My husband Lowell decided that Saturday was the perfect day to take Doc and Dan, our two Belgian draft horse geldings, on their first outing to skid logs on a northern Allen County farm with other teams from the DeKalb County Horsemen's Association.
The association's members are owners and enthusiasts of draft horses, mules and ponies. They use their teams in the winter to drag logs out of the woods for property owners who've sold lumber and don't want their woods destroyed by heavy machinery removing the logs. Using horses or mules to pull the logs into an open field, where the equipment can be used with little damage, is environmentally friendly and good conservation practice.

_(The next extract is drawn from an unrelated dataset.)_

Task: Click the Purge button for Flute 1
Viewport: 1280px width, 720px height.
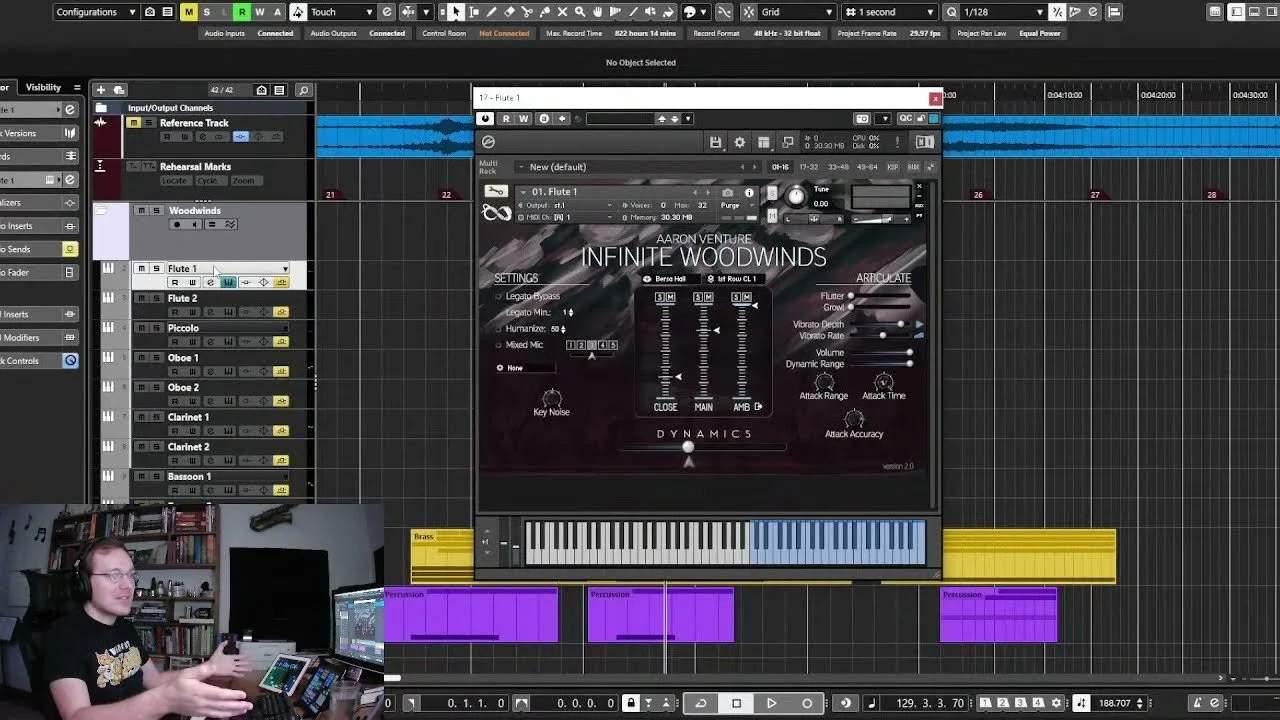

And the fertilizer is free.
Doc, our tallest Belgian, is calm and patient but a little awkward, like the biggest kid in the seventh grade. Lowell, who stands 6-foot-3, can't see over his back. At 5 feet tall, I can stand under his head. Dan loves attention and is the pretty boy, handsome and graceful when he trots across the field – and he knows it. He holds his head a little higher when he thinks somebody is looking.
Doc and Dan haven't had much practice working together, so we worried a little about how they might handle this new task. Weighing in at more than 2,000 pounds each, they could be the Dynamic Duo of Disaster if they were spooked by snapping twigs, their own shadows, slipping in the increasingly heavy snowfall or anything else they found strange or frightening. Visions of them running off through the woods danced in my head.
The worry evaporated when the boys hooked onto their first log. Doc and Dan leaned into their collars and smoothly began to drag the log out of the woods at a steady walk. They actually seemed to like the work.
Too bad the snow wasn't that pleasant.